* [Tasks to complete]:
[A] Set down the part of the passage on design and manufacturing starting with "Soft pathways represent" and going on through "currently understand it.", word for word.
[B] Answer these questions from the passage on design and manufacturing:
(i) Which automobile manufacturer is named as accepting responsibility for recycling the products it sells?
(ii) What shift in production does the passage say to look for?
(iii) How does the passage define brand resonance?

Soft pathways represent the full cost paradigm. You take all the economic implications into account for the life of the product.

Architects are now thinking of design in these terms as are automobile manufacturers like Volkswagen in Europe who accept responsibility for recycling the products they sell.

Implications for manufacturing

Design will continue not just to shape products but the patterns of human consumption and production – and even knowledge itself. Meanwhile the realities of living in a globalised world will continue to impact on product culture:

• As global brands become commodities consumers will seek products that reinforce our sense of identity and individuality. This will take us beyond fashion as we currently understand it.

• As a consequence, look for a shift from mass production to mass individualisation.

• Brand resonance – the emotional attachment accorded products by their purchasers – will become more and more important.

Part of the intelligence a product designer will need to understand is what resonates well with customers or consumers. This is not just in terms of the aesthetics but what consumers will emotionally identify with so that a product becomes indistinguishable from their personality.

* [Dataset excerpt]:
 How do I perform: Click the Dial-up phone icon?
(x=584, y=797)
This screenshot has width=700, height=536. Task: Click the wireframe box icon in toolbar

* [Responses to the exercise]:
[A]
Soft pathways represent the full cost paradigm. You take all the economic implications into account for the life of the product.

Architects are now thinking of design in these terms as are automobile manufacturers like Volkswagen in Europe who accept responsibility for recycling the products they sell.

Implications for manufacturing

Design will continue not just to shape products but the patterns of human consumption and production – and even knowledge itself. Meanwhile the realities of living in a globalised world will continue to impact on product culture:

• As global brands become commodities consumers will seek products that reinforce our sense of identity and individuality. This will take us beyond fashion as we currently understand it.

[B]
(i) Volkswagen
(ii) A shift from mass production to mass individualisation
(iii) The emotional attachment accorded products by their purchasers